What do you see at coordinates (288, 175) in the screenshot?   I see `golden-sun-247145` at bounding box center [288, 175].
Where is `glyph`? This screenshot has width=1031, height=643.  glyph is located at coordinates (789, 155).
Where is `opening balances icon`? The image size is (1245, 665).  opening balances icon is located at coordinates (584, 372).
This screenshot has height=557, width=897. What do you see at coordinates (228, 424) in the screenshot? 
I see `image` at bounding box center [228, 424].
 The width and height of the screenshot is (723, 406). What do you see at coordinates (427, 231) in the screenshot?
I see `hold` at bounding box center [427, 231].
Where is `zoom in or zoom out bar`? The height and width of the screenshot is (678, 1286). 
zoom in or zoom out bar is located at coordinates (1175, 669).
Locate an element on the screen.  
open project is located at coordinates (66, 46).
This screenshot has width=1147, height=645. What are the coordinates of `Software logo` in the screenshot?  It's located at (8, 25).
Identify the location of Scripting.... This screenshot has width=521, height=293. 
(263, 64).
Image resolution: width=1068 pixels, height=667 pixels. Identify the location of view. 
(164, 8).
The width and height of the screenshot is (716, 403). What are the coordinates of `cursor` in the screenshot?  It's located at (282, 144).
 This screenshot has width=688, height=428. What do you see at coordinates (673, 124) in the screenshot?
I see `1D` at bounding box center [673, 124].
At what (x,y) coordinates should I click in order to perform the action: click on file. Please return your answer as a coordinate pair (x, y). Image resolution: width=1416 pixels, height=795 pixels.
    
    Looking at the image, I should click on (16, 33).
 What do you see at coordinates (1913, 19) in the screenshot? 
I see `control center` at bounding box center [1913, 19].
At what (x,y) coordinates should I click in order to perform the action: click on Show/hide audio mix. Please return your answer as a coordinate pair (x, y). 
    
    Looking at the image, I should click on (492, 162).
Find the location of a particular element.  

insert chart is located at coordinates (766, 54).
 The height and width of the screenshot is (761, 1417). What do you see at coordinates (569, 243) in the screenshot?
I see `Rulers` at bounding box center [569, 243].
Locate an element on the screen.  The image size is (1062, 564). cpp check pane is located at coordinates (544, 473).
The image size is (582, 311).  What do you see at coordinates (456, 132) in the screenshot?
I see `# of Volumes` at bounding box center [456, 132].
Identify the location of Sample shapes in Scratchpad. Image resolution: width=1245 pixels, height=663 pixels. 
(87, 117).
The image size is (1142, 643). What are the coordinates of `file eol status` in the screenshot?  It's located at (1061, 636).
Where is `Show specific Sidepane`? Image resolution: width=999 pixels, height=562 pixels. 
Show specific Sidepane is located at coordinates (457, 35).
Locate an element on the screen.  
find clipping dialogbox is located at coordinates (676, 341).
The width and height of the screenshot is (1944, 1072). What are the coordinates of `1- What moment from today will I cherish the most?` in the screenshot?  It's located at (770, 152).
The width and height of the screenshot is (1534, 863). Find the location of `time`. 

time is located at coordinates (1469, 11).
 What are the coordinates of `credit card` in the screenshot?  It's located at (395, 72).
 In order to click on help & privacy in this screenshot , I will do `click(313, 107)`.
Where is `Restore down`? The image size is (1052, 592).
------------------------------------------------------------
Directions – Reproduce every row above word for word, in the same order.

The answer –
What do you see at coordinates (288, 175) in the screenshot?   I see `golden-sun-247145` at bounding box center [288, 175].
Where is `glyph`? This screenshot has width=1031, height=643.  glyph is located at coordinates (789, 155).
Where is `opening balances icon`? The image size is (1245, 665).  opening balances icon is located at coordinates (584, 372).
This screenshot has height=557, width=897. What do you see at coordinates (228, 424) in the screenshot? 
I see `image` at bounding box center [228, 424].
 The width and height of the screenshot is (723, 406). What do you see at coordinates (427, 231) in the screenshot?
I see `hold` at bounding box center [427, 231].
Where is `zoom in or zoom out bar`? The height and width of the screenshot is (678, 1286). 
zoom in or zoom out bar is located at coordinates (1175, 669).
Locate an element on the screen.  
open project is located at coordinates (66, 46).
This screenshot has width=1147, height=645. What are the coordinates of `Software logo` in the screenshot?  It's located at (8, 25).
Identify the location of Scripting.... This screenshot has width=521, height=293. 
(263, 64).
Image resolution: width=1068 pixels, height=667 pixels. Identify the location of view. 
(164, 8).
The width and height of the screenshot is (716, 403). What are the coordinates of `cursor` in the screenshot?  It's located at (282, 144).
 This screenshot has width=688, height=428. What do you see at coordinates (673, 124) in the screenshot?
I see `1D` at bounding box center [673, 124].
At what (x,y) coordinates should I click in order to perform the action: click on file. Please return your answer as a coordinate pair (x, y). Image resolution: width=1416 pixels, height=795 pixels.
    
    Looking at the image, I should click on (16, 33).
 What do you see at coordinates (1913, 19) in the screenshot? 
I see `control center` at bounding box center [1913, 19].
At what (x,y) coordinates should I click in order to perform the action: click on Show/hide audio mix. Please return your answer as a coordinate pair (x, y). 
    
    Looking at the image, I should click on (492, 162).
Find the location of a particular element.  

insert chart is located at coordinates (766, 54).
 The height and width of the screenshot is (761, 1417). What do you see at coordinates (569, 243) in the screenshot?
I see `Rulers` at bounding box center [569, 243].
Locate an element on the screen.  The image size is (1062, 564). cpp check pane is located at coordinates (544, 473).
The image size is (582, 311).  What do you see at coordinates (456, 132) in the screenshot?
I see `# of Volumes` at bounding box center [456, 132].
Identify the location of Sample shapes in Scratchpad. Image resolution: width=1245 pixels, height=663 pixels. 
(87, 117).
The image size is (1142, 643). What are the coordinates of `file eol status` in the screenshot?  It's located at (1061, 636).
Where is `Show specific Sidepane`? Image resolution: width=999 pixels, height=562 pixels. 
Show specific Sidepane is located at coordinates (457, 35).
Locate an element on the screen.  
find clipping dialogbox is located at coordinates (676, 341).
The width and height of the screenshot is (1944, 1072). What are the coordinates of `1- What moment from today will I cherish the most?` in the screenshot?  It's located at (770, 152).
The width and height of the screenshot is (1534, 863). Find the location of `time`. 

time is located at coordinates (1469, 11).
 What are the coordinates of `credit card` in the screenshot?  It's located at (395, 72).
 In order to click on help & privacy in this screenshot , I will do `click(313, 107)`.
Where is `Restore down`? The image size is (1052, 592).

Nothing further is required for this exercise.